The largest demonstration will take place in Washington on Saturday – the day after Mr Trump is sworn in as president – when some 200,000 people are expected to join a women’s march.
Celebrities including Scarlett Johansson, Amy Schumer and Patricia Arquette have pledged they will attend the protest, while similar events are being planned in a number of US cities including Los Angeles and Park City, Utah.
Ugly Betty star America Ferrera, who is helping to organise the Washington protest, said: “Since the election, so many fear that their voices will go unheard. As artists, women, and most importantly dedicated Americans, it is critical that we stand together in solidarity for the protection, dignity and rights of our communities.”
Women’s marches are also planned in British cities including London and Edinburgh.

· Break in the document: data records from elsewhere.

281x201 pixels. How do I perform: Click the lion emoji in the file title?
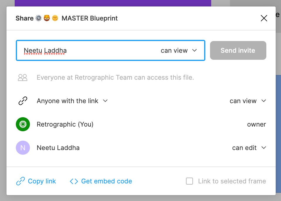pos(48,18)
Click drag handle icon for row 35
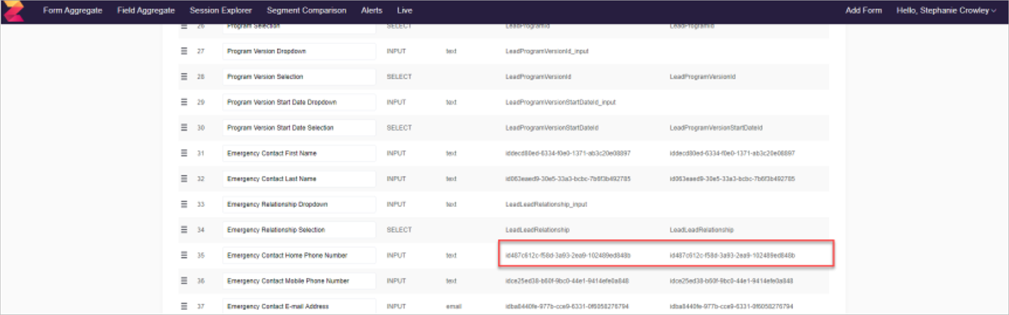Viewport: 1009px width, 315px height. (x=184, y=255)
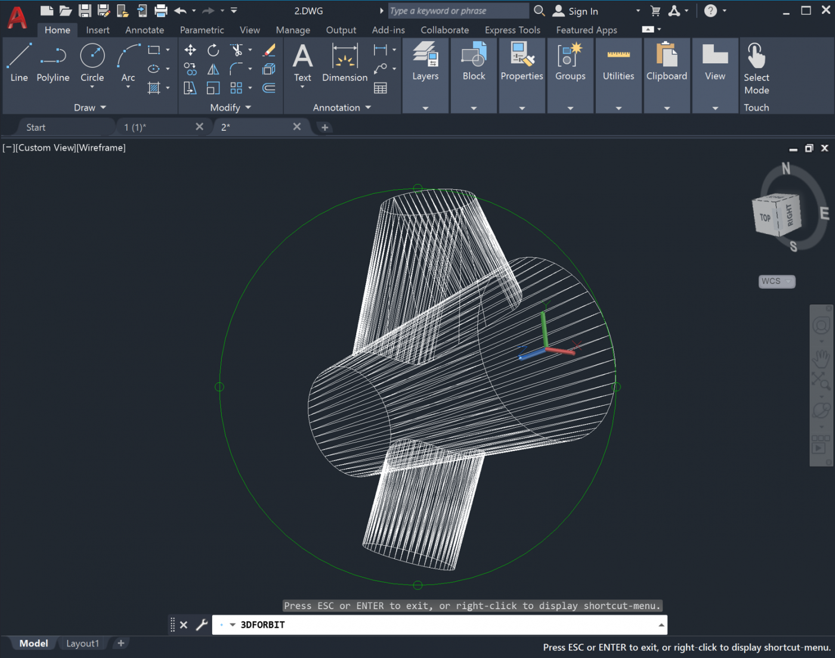Switch to the Annotate ribbon tab
The image size is (835, 658).
pyautogui.click(x=144, y=30)
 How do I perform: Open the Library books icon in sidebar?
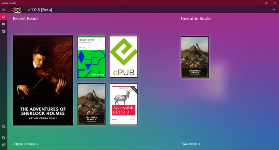point(4,24)
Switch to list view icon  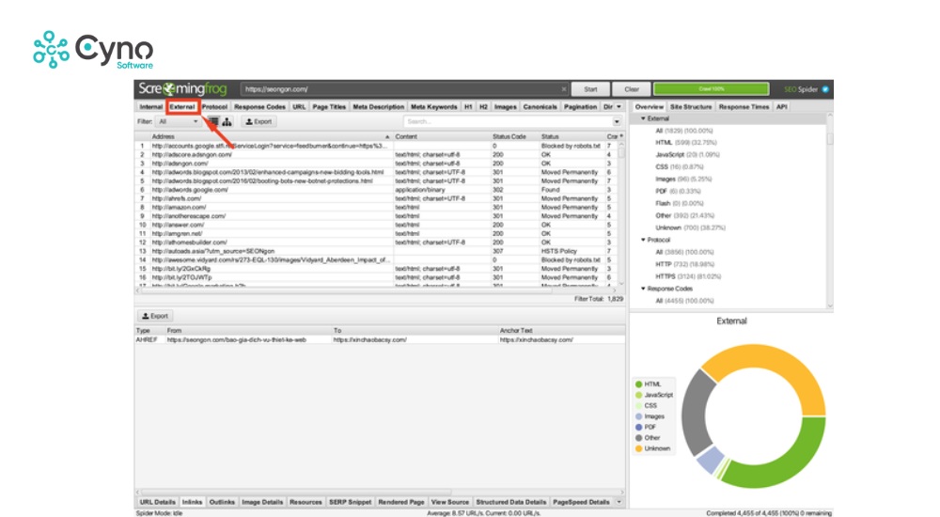213,121
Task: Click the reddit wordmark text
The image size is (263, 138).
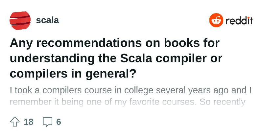Action: click(x=239, y=21)
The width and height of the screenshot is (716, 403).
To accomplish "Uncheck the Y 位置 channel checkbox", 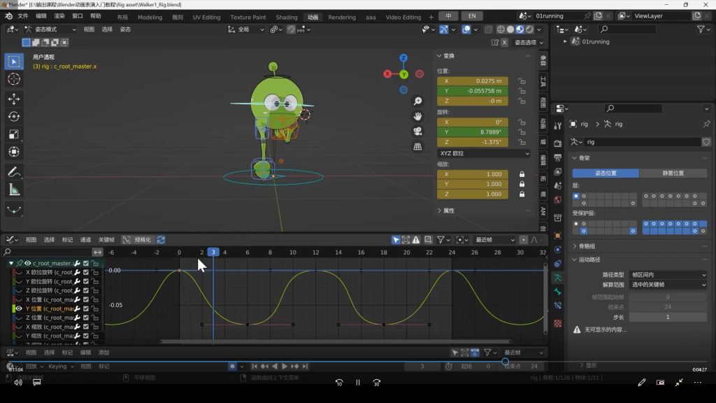I will point(86,309).
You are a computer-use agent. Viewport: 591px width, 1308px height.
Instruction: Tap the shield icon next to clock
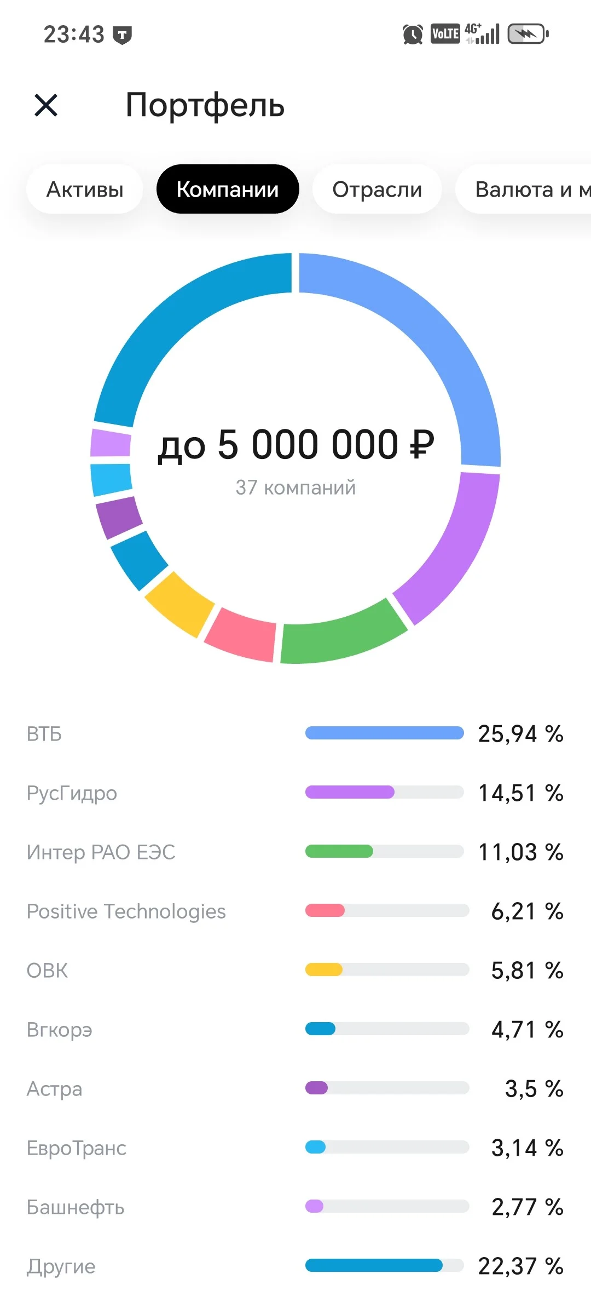[122, 35]
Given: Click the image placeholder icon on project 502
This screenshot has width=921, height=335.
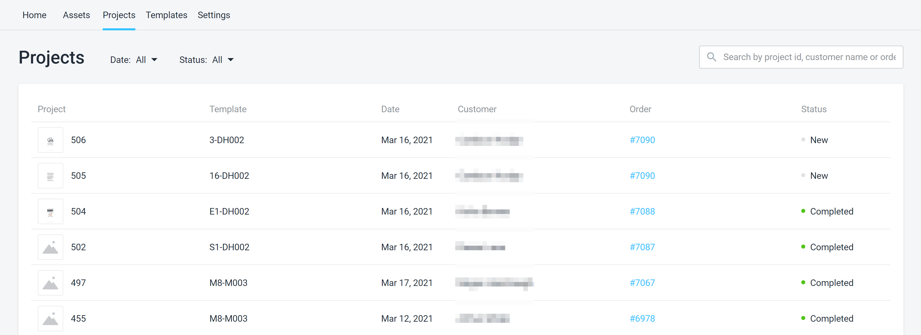Looking at the screenshot, I should click(x=50, y=247).
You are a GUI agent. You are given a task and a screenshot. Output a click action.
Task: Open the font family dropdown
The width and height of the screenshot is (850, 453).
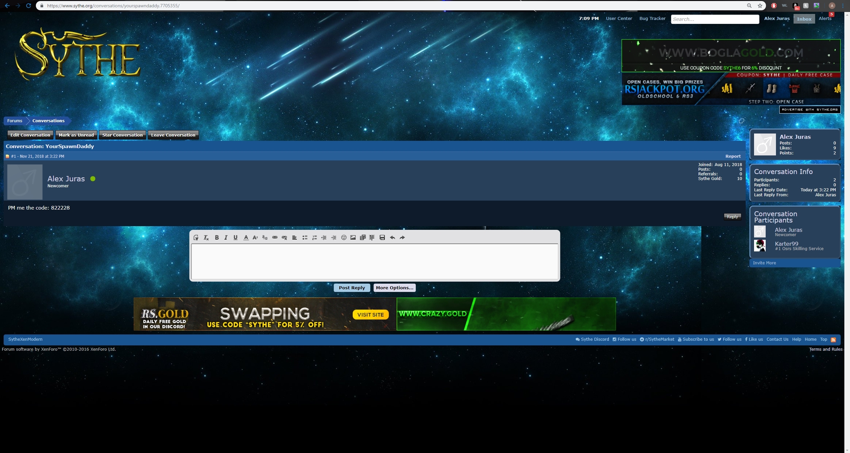(265, 237)
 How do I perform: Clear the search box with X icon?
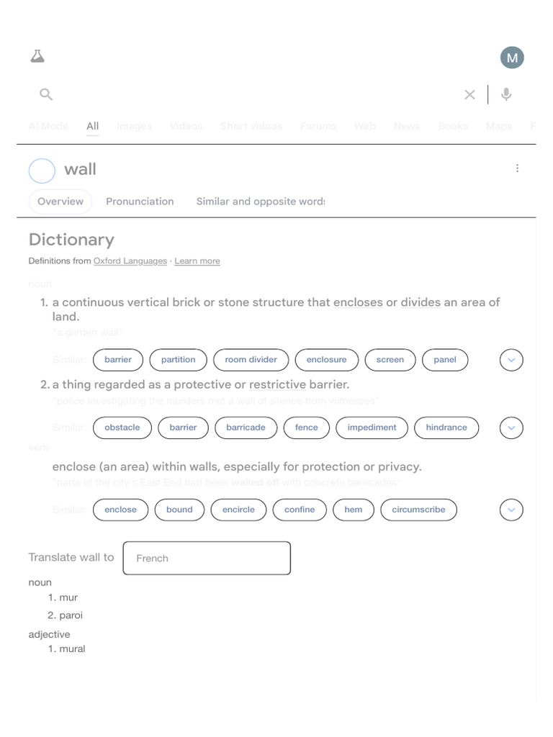(x=469, y=94)
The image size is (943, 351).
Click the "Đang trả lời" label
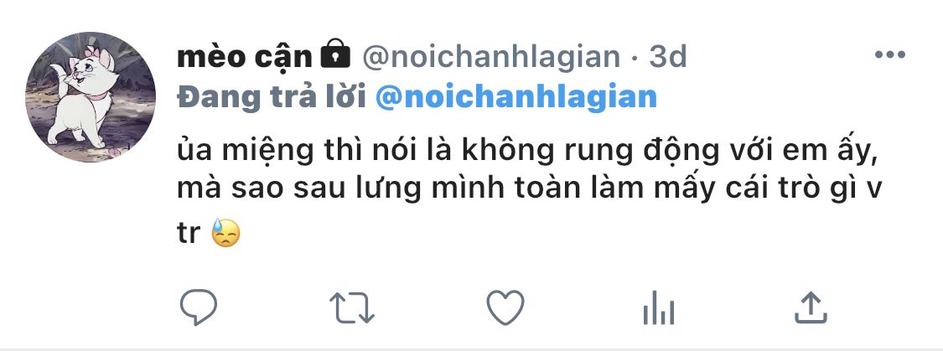coord(272,97)
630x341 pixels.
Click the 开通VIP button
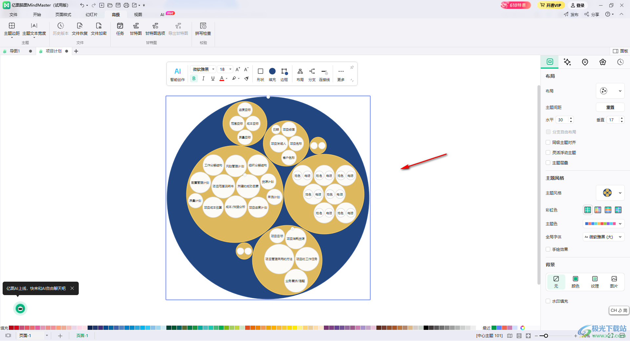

Other protests are being staged by Disrupt J20, which says it will try to shut down or cause delays at security checkpoints at the inauguration ceremony in Washington. The group also plans to march from Columbus Circle outside Union Station at noon local time, the same time Mr Trump is being sworn in as America’s 45th president.Meridian Hill Park
Homeland security secretary Jeh Johnson has said 28,000 officials will be involved in the security operation in Washington, including more than 3,000 police officers and 5,000 members of the National Guard.
An estimated 700,000 to 900,000 people are expected in the city to watch Mr Trump become president on Friday, compared to a crowd of 1.8 million that watched Barack Obama’s inauguration in 2009.